**TASK STATEMENT:** In the listing below, which lines contain the string "agent"? Copy them all.

**DATASET RECORDS:**

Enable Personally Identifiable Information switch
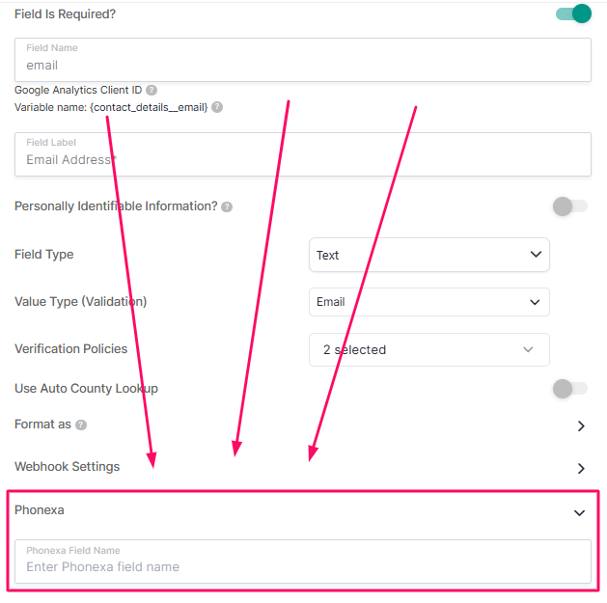The width and height of the screenshot is (607, 603). pyautogui.click(x=569, y=206)
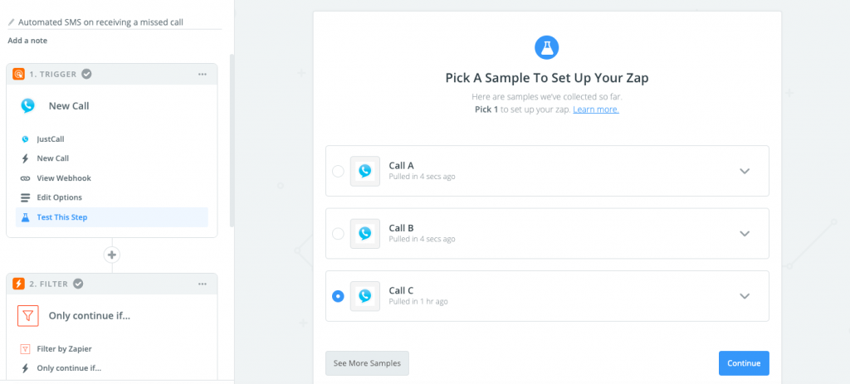This screenshot has height=384, width=850.
Task: Select the Call A radio button
Action: (338, 171)
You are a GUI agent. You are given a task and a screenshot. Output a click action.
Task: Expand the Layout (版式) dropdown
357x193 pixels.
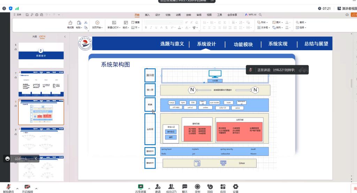click(126, 28)
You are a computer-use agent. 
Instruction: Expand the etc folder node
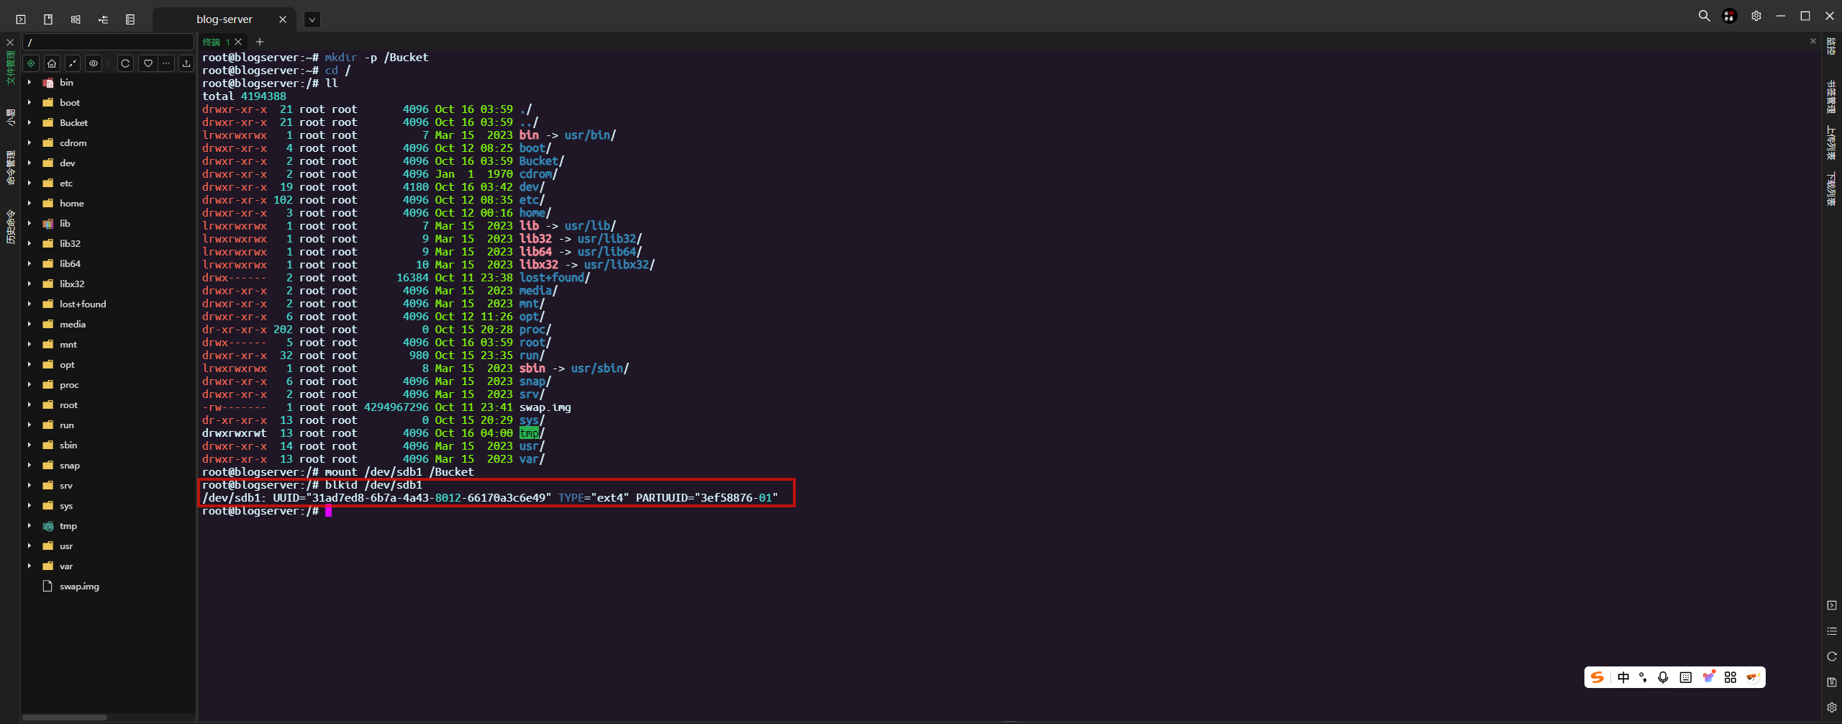tap(30, 184)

**RESULT BELOW:**
You are a GUI agent. You are given a task and a screenshot. Output a click action.
You are a computer-use agent. 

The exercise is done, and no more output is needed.